Alles prallte an ihr ab, über Wochen und Monate blieb Theresa May (62) standhaft. Dreimal wurde ihr Brexit-Entwurf im britischen Parlament abgeschmettert, ihre eigene Partei zettelte ein Missstrauensvotum gegen sie an. All das ertrug die Premierministerin mit stoischer Geduld.

Noch am Mittwoch verteidigte sie ihre Brexit-Pläne im Parlament. Doch nun reicht es ihr offenbar. Wie britische Medien berichten, will May am Freitag zurücktreten. BLICK beantwortet die fünf wichtigsten Fragen zum möglichen May-Rücktritt.

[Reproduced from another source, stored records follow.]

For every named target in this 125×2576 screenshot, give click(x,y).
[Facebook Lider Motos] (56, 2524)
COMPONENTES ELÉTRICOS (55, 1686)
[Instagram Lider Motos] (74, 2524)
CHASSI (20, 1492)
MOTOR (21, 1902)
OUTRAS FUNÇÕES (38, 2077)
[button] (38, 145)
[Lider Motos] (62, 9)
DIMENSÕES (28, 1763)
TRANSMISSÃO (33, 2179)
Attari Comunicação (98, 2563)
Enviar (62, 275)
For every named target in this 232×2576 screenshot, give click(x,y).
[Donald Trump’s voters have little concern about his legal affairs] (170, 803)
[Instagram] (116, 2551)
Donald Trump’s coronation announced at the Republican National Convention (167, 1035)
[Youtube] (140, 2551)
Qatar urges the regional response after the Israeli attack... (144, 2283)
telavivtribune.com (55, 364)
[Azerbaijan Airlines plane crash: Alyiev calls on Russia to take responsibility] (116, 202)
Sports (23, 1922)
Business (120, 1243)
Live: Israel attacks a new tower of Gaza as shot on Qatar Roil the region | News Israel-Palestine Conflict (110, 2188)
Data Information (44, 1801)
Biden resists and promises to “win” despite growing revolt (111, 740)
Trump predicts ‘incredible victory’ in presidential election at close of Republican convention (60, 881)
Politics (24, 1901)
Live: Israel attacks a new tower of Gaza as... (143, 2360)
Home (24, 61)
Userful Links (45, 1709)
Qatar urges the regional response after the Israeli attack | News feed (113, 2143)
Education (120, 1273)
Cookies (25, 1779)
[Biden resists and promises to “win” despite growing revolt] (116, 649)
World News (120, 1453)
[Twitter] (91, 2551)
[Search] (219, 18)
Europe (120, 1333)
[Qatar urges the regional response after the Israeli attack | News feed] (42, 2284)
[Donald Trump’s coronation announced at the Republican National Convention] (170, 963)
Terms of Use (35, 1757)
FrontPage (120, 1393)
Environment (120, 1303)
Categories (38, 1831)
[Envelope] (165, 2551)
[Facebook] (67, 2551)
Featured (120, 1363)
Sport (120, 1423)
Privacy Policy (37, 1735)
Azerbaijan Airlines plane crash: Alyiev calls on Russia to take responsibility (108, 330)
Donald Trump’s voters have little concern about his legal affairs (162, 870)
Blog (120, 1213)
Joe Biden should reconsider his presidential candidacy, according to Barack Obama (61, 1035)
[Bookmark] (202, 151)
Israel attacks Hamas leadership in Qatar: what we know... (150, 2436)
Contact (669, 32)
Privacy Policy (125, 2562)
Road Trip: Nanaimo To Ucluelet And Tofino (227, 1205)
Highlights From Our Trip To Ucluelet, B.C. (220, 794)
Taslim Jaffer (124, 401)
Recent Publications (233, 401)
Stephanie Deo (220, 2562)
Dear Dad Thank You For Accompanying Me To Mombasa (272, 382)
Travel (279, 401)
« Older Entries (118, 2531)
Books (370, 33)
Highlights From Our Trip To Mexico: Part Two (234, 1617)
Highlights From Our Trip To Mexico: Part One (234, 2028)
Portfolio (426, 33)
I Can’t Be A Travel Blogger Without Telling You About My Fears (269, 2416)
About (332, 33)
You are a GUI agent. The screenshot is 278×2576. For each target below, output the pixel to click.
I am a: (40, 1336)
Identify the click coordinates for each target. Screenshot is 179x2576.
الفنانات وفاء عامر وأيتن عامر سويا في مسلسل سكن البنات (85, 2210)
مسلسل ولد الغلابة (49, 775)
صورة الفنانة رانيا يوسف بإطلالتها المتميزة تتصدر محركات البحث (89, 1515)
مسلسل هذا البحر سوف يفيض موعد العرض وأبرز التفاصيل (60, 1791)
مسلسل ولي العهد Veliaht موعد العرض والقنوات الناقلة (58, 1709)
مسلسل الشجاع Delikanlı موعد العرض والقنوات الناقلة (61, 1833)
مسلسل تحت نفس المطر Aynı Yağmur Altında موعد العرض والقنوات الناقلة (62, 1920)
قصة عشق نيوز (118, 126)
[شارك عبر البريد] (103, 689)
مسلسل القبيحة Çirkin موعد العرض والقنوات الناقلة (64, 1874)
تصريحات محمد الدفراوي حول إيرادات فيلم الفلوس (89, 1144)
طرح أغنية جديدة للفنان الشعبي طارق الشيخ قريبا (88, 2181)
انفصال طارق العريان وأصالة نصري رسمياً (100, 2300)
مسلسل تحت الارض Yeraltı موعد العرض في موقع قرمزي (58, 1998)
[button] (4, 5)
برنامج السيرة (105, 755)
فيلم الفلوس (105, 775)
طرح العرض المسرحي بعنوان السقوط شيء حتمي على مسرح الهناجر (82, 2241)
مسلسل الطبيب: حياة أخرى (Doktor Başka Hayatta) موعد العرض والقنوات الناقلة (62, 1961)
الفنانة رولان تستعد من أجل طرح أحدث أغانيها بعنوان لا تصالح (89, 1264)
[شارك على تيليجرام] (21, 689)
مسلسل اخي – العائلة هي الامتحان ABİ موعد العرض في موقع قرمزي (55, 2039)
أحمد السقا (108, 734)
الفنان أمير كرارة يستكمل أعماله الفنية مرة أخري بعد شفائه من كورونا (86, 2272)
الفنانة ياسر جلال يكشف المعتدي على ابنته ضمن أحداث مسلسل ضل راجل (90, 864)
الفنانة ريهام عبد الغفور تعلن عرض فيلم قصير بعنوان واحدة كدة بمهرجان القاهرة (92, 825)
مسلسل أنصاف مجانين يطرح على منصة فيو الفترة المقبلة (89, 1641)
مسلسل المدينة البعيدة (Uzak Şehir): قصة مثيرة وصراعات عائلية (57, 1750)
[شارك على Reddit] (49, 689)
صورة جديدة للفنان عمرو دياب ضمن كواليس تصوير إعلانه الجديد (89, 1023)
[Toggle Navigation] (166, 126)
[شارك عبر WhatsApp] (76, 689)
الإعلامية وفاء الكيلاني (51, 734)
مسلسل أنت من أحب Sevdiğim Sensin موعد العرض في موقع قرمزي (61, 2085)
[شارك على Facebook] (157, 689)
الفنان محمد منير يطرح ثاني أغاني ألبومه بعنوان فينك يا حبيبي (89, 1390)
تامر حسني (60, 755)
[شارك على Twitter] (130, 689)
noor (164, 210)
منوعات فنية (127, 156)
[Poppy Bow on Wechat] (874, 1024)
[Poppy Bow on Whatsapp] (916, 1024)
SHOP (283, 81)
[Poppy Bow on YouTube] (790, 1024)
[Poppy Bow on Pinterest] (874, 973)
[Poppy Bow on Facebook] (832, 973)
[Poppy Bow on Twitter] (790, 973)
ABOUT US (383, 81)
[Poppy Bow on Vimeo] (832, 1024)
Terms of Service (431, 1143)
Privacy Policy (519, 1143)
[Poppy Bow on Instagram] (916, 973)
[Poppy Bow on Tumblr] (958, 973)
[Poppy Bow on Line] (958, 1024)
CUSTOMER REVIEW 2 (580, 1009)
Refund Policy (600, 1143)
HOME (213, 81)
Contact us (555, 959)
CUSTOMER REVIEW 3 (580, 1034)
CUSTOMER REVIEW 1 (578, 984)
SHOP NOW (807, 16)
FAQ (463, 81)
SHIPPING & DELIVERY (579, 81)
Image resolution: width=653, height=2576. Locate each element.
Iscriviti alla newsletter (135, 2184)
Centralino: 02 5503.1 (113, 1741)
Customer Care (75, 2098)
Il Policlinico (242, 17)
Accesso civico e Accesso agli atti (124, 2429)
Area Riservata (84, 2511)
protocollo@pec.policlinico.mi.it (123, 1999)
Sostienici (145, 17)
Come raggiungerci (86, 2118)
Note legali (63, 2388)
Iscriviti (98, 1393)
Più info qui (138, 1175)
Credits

1. Was hat die Lage in den vergangenen 24 Stunden geändert?

Die Rücktrittsrufe werden immer lauter – auch in den eigenen Reihen. Die Premierministerin ist in ihrer Partei, den Torys, weitgehend isoliert. Oppositionschef Jeremy Corbyn (69) prophezeite ihr nur noch «Tage» im Amt. Am Mittwochabend verlor May mit Andrea Leadsom (56) ihre Ministerin für Parlamentsfragen. Es war bereits der 36. Minister-Rücktritt innerhalb von drei Jahren in Mays Kabinett.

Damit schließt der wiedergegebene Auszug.